Artificial Intelligence = The “Doom” of Lawyers?
Google “Will AI replace lawyers?” and you will find scores of articles written in 2015 about how artificial intelligence ("AI") will supplant lawyers. I’d wager that 2015 was a turning point in the conversation about legal automation. IBM released its APIs for Watson a year ago, and in 2015 Ross Intelligence released a legal-research app harnessing Watson’s power.
In e-discovery we see predictive coding and other “AI” outperforming human review. Search capabilities driven by powerful technologies like Hadoop and ElasticSearch make pulling up data fast and easy. As a culture, we’re getting used to Siri. Why wouldn’t AI replace lawyers?
On some level it makes sense. Lawyers’ successful representation of their clients relies on massive volumes of data. A contract has to be iron tight with zero omissions or errors. A lawsuit is based on total control of the underlying facts. Motions will succeed because of the relevant legal precedents cited. The stakes are enormous. The stakes require a complete review of all underlying data. Wouldn’t a computer do it better? Won’t lawyers – particularly associates or junior lawyers – be replaced by smart computers? Well, yes…if AI continues on its current trajectory.
But this conclusion misses the important role that experienced lawyers play as “counsel” or “advisor.” Law is a profession in which the practitioners become more valuable the longer they practice.
There is the underlying data and then there is the story built from that data. An experienced corporate lawyer knows what contract terms will cause issues and what will provide the most protection. An experienced litigator knows what works with witnesses, juries, clients and opposing counsel. Experienced litigators know the court procedures, the judges and court personnel. When you pay a higher price for an experienced lawyer it’s because they comprehend – in a human way – every aspect of the legal matter in a way you do not. Or a law student does not. And certainly not a computer. Even a very smart computer. Negotiations are based on experience and nuance. Something skilled and experienced lawyers are particularly good at.

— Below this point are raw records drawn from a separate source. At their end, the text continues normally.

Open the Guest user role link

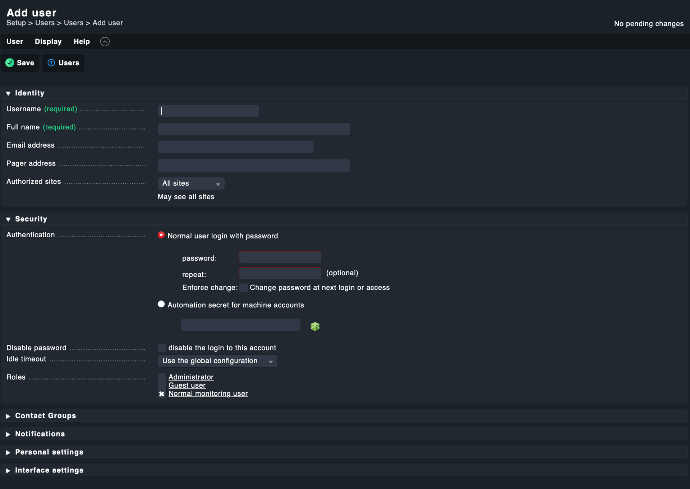coord(187,386)
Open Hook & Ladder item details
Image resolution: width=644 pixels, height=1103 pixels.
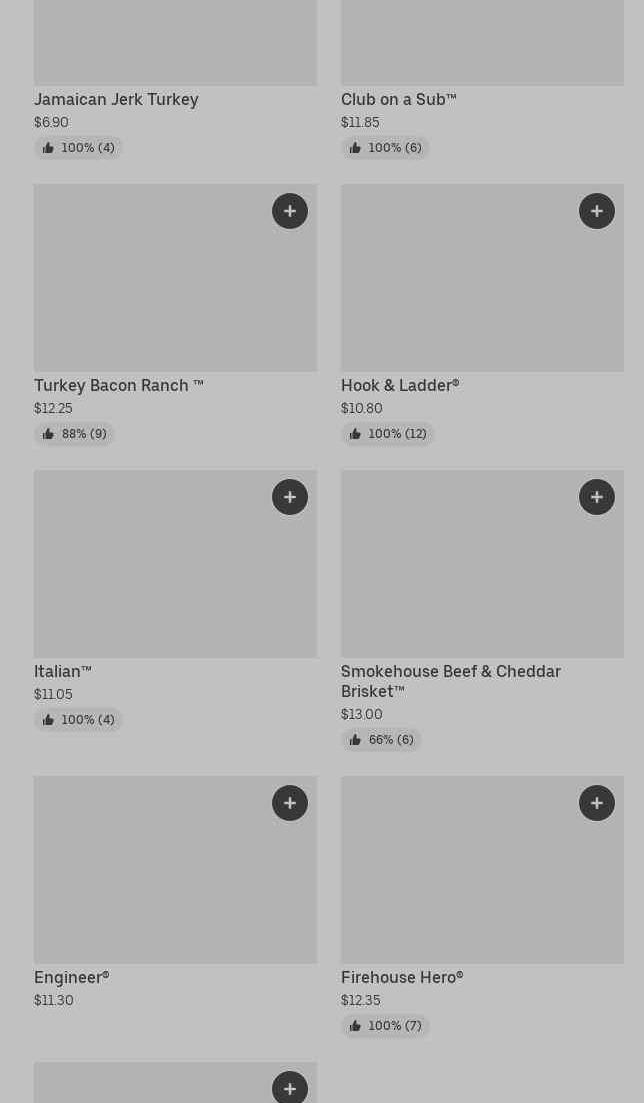click(400, 385)
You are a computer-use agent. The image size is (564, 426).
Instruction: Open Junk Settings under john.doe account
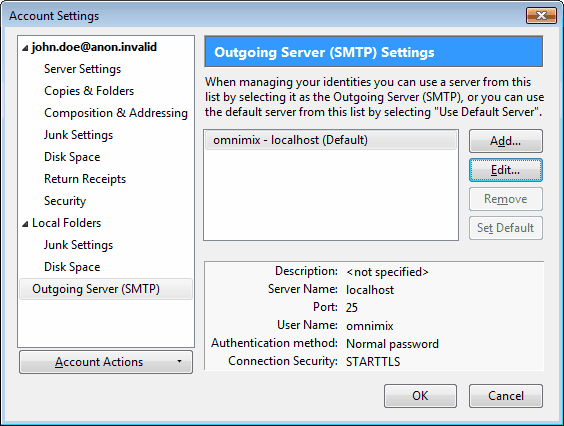[78, 135]
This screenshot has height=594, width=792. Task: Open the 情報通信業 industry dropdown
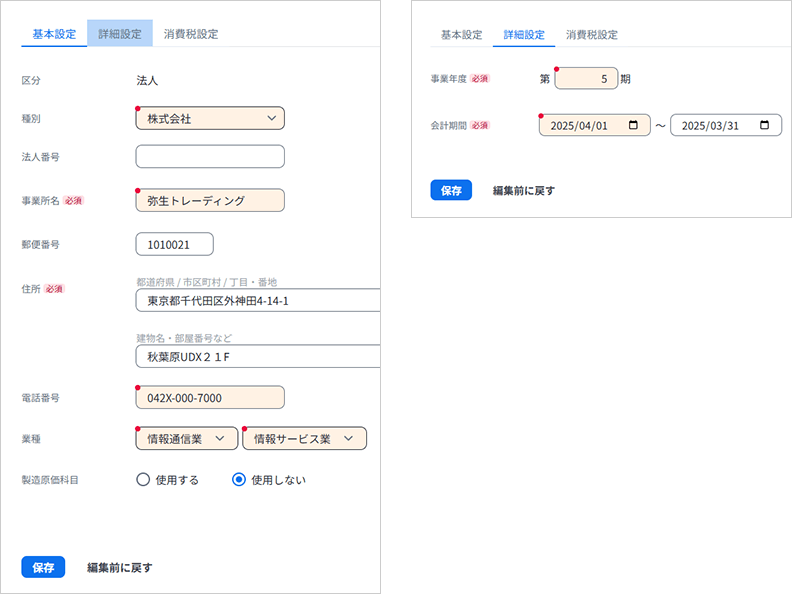pyautogui.click(x=187, y=438)
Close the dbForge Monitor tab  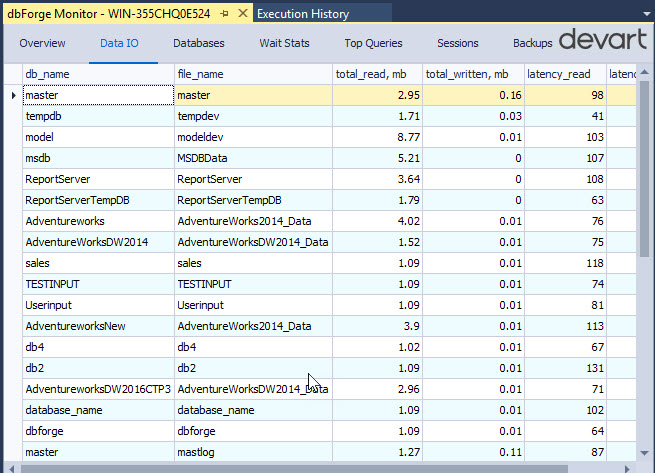coord(241,14)
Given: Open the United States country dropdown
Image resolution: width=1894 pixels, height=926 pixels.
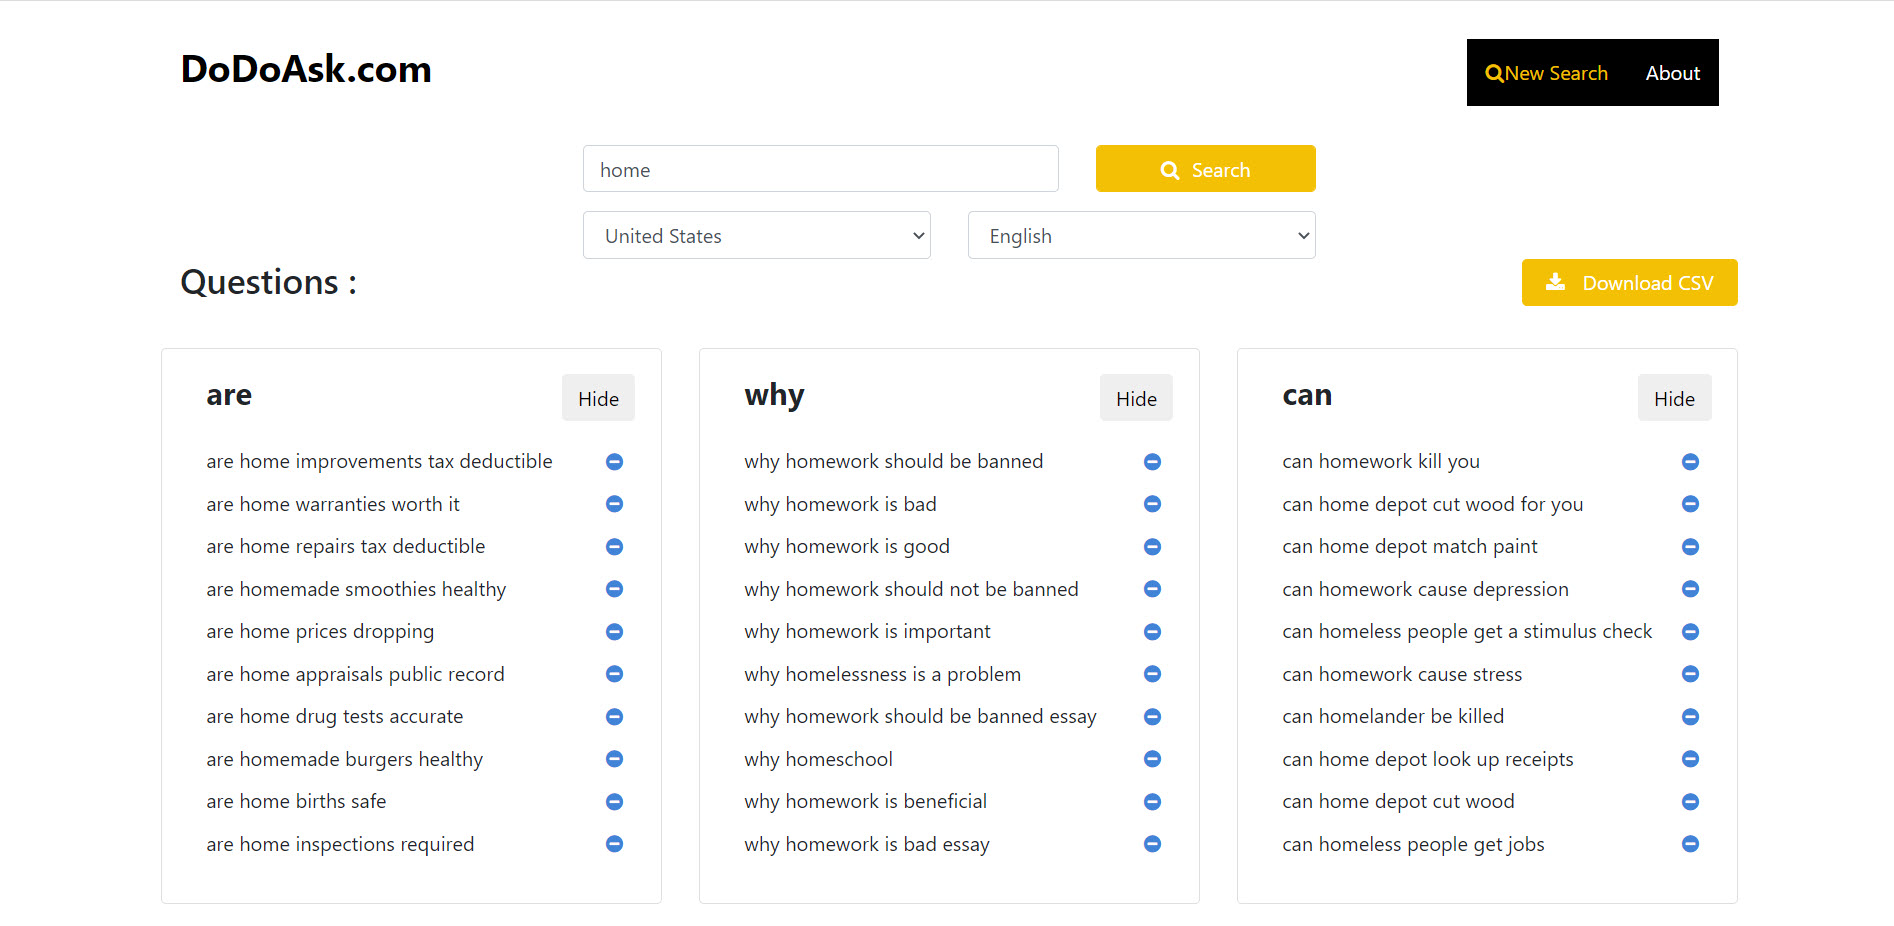Looking at the screenshot, I should [756, 236].
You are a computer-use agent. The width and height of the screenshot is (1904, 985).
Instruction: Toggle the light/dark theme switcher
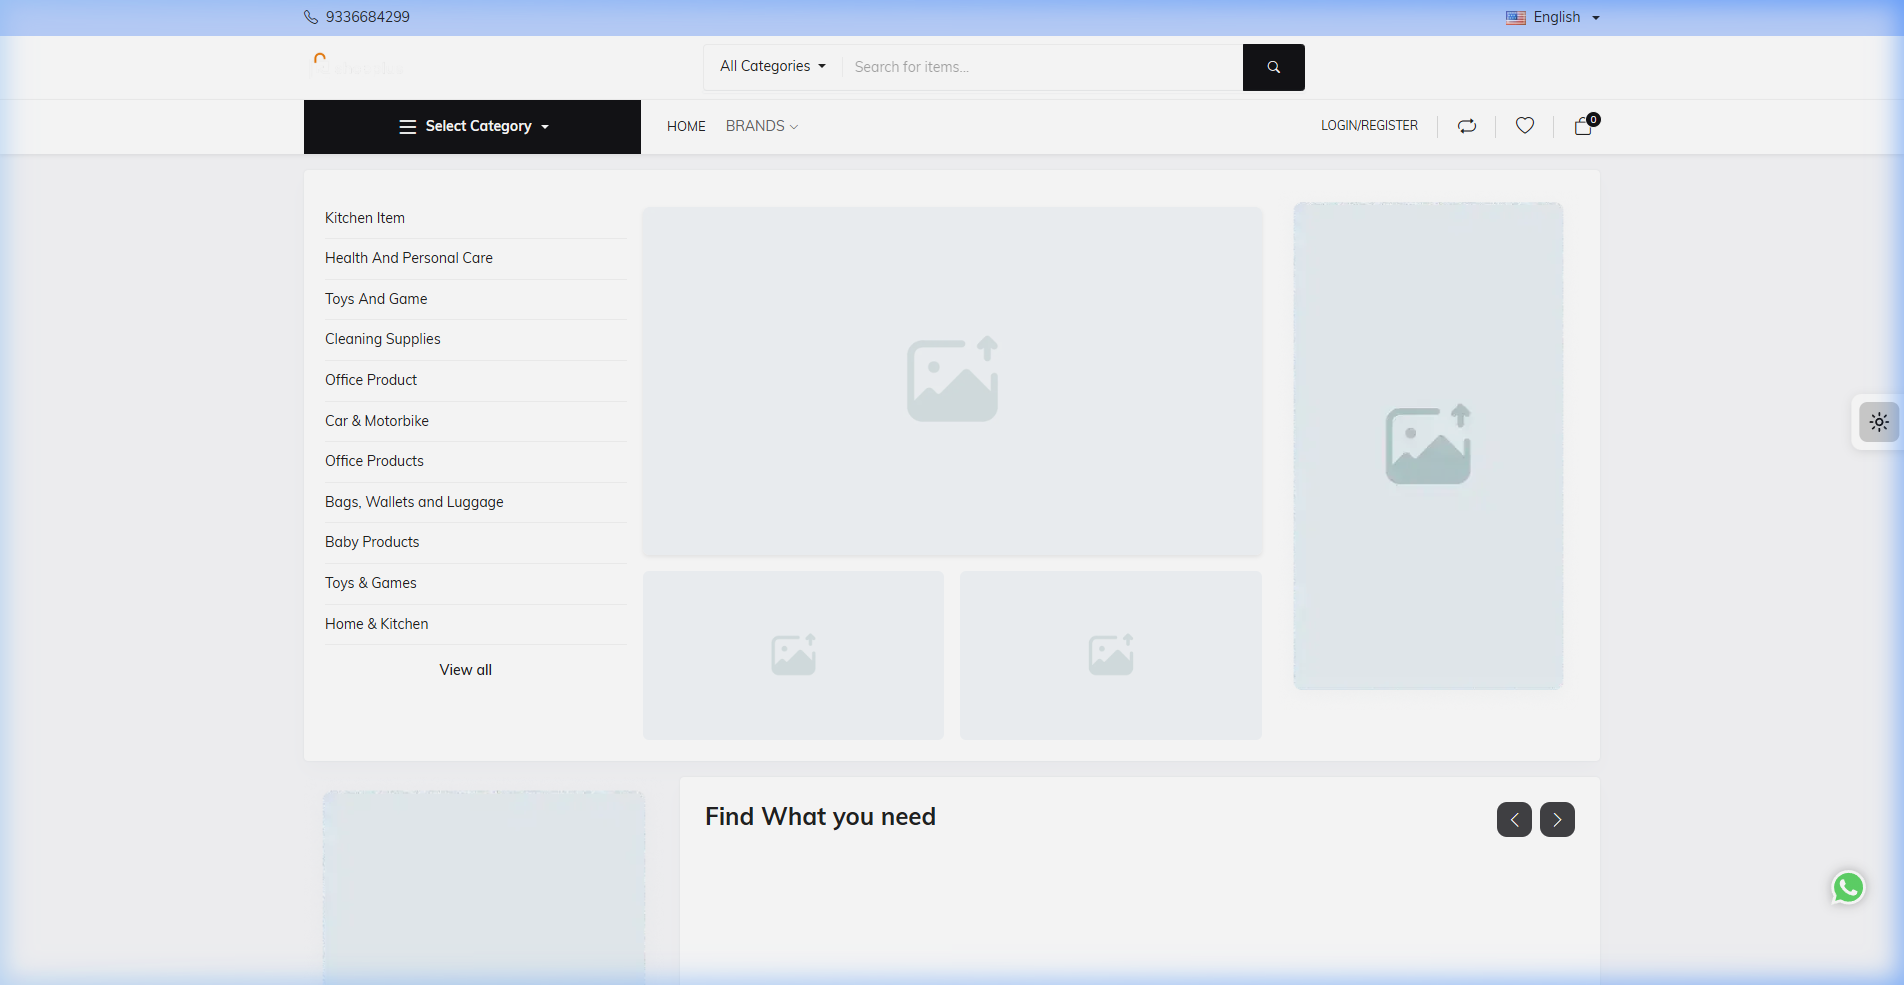click(x=1879, y=422)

Nearly 100% of FactBox customers are experienced lawyers with decades of practice. They know it's not just the facts or the legal research that will win the case. It's the provocative stories put in place from the facts. One version of the story for the deposition of a fact witness. One version of the story for the brief. One for the court hearing. Every storyline building during the life of the case. Even though the underlying data is important, it's the skill of the lawyer as storyteller that will ultimately win the case.
That skill won't be replaced by AI any time soon.